This plant will bring color and light to the early spring garden. It is a biannual and flowers in its second year usually in early to mid May bringing a lovely burst of color to the garden after the spring bulbs have done but the annuals and perennials have not swung into bloom yet. It is hardy to zone 6b and up to 6a or 5b with good mulching. It's an easy plant to grow and takes little care once planted. In many cases the plant will die after flowering so reseeding or allowing it to self seed a little is useful. However in many cases the plant will live up to five years before expiring. Rabbits and Deer don't seem to like it.
Description of Woad (Isatis tinctoria).
The plant starts out as a rosette of slightly blue green oblong to lance shaped leaves close to the ground. The leaves can be anywhere from one to seven inches long and up to 1 ½ inches wide. In early spring of the second year the plant sends strong stalks with smaller leaves along each branching stem. The stalks can reach up to 3 ½ feet tall, but most commonly are around 2 ½ feet. These many branched stems are topped by a multitude of small rounded clusters of bright yellow flowers. Each flower itself is tiny with four small petals and are arranged in small rounded racemes that form a large panicle that both native and honey bees adore. The flowers are produced in early to mid spring (early May in zone 6b) and last for several weeks. The flowers are followed by long seeds which turn black as they ripen. They tend to stay on the plant so cutting it down at this point will prevent the seeds from spreading. In most cases the plant dies after flowering but in some areas and soils it will continue on. However if you want to have flowers every year it best if you grow a few plants each year to keep the cycle going.
Growing Woad (Isatis tinctoria) from seed.
Woad is extremely easy to grow and germinates very quickly. It can be sown outdoors if desired after all danger of frost is past or it can be sown inside in later winter to early spring for a more robust start. Follow our general growing instructions for good growing and hardening off.
Location and Care of Woad (Isatis tinctoria).
Woad likes full sun and a well drained soil, otherwise its pretty easy to grow. It is hardy to zone 7 or 6b (-15°C or 5°F). Some sources state the woad likes an alkaline soil, while this may be true we grow it quite well on our slightly acidic soil. Woad is a member of the cabbage family and is susceptible to club root so it is recommended that when plants die off they new ones are planted in a slightly different location to ensure that the diseases does not take hold and the plants do not exhaust the soil. Don't plant them where other members of the cabbage family have been growing either. Since woad is grown mostly as an ornamental for its masses of bright flowers it is usually grown in groups or in flower borders so a rotation with cabbage is not such a problem.

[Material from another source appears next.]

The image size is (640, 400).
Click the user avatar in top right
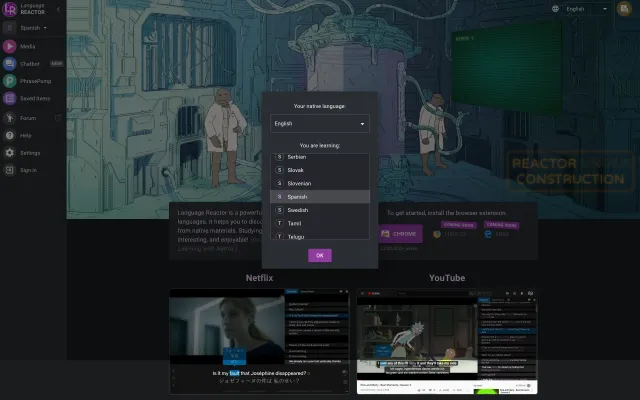click(x=625, y=9)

Woad is a biannual - meaning it only lives for two years - and it flowers in its second year. However there are many reports of the plant flowering in the first year, and also of it living for more than two years. It all depends on its location and the soil type.
Advantages, Problems and diseases of Woad (Isatis tinctoria).
While woad may be susceptible to club root it is not as common as in other brassicas. In addition since the leaves contain different compounds they are not attacked by caterpillars and other pests that tend to decimate members of the cabbage family. Deer and rabbits don't eat it either.
Medicinal uses of Woad (Isatis tinctoria).
Woad has also been used for centuries as a medicinal herb. It has strong antibacterial properties. Traditional Chinese medicine has used the herb to treat a wide range of disorders including meningitis, encephalitis, mumps, influenza, erysipelas, heat rash, high fevers and convulsions. The whole plant appears to have anti cancer properties and very strong antibacterial properties. Both the leaves and the root are used most often in combination with other herbs to reduce the strong astringent qualities of woad.
Harvesting Woad (Isatis tinctoria).
Leaves can be cut from first year plants with snips or secateurs throughout the growing season. First frosts tend to destroy the color but those in warmer states may obtain color all year around. Some leaves can be cut early in the second year but there are few leaves once the plant begins to flower. Don't over harvest the leaves always make sure there is enough left for the plant to regenerate new ones.
Woad is a native to Europe and is most commonly known for the blue dye that can be extracted from the leaves - fresh young leaves are best. In ancient times the Celts used it to paint their bodies blue to frighten their enemies in battle. If growing plants to harvest the dye make sure you give the plants plenty of nitrogen to increase leaf growth.
Caution: In many western states woad is considered as an invasive weed so should be grown with care.